Face à cette crise grandissante, les autorités sont appelées à intervenir rapidement et mettre en place des solutions efficaces. Des commerçants partagent leurs préoccupations quant à la dégradation de la situation, exprimant la nécessité d’une coordination urgente entre les différentes parties prenantes, y compris les autorités portuaires et les employés du port. Ils soulignent que cette crise menace de mettre en danger la disponibilité des produits pour les consommateurs. Le risque imminent de grève accentue les inquiétudes quant à d’éventuelles perturbations des opérations portuaires, ce qui pourrait avoir des répercussions significatives sur l’économie locale et les partenariats commerciaux.
Port-Louis à la 327e place sur 344 ports
Le dernier rapport de la Banque mondiale, intitulé «The Container Port Performance Index 2022», met en lumière une situation préoccupante pour le port. Selon ce rapport, Port-Louis, en termes d’efficacité, se retrouve à la 327e place sur 344 ports à l’échelle mondiale, et à la 30e place parmi les 37 pays de l’Afrique subsaharienne.
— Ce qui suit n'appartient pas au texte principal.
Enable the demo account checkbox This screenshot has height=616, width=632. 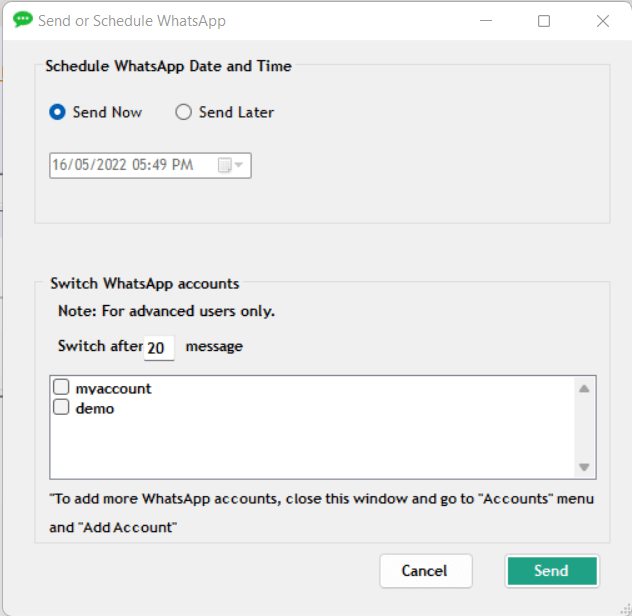pyautogui.click(x=61, y=408)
Ces résultats placent Port-Louis derrière d’autres ports de la région, notamment Toamasina, le port de Madagascar, qui occupe la 10e position. De plus, les ports de Victoria (13e ), Mayotte (15e ) et La Réunion (22e ) surclassent également Port-Louis dans ce classement inquiétant. Ces données mettent en évidence la nécessité pressante d’une réévaluation des pratiques et des processus opérationnels au sein du port. Des améliorations significatives sont nécessaires pour renforcer la compétitivité et la performance du port face à une concurrence régionale de plus en plus féroce. La conjonction de ces résultats inquiétants avec les tensions internes actuelles au sein de la CHC souligne l’urgence d’une action concertée pour surmonter les obstacles et restaurer la réputation du port.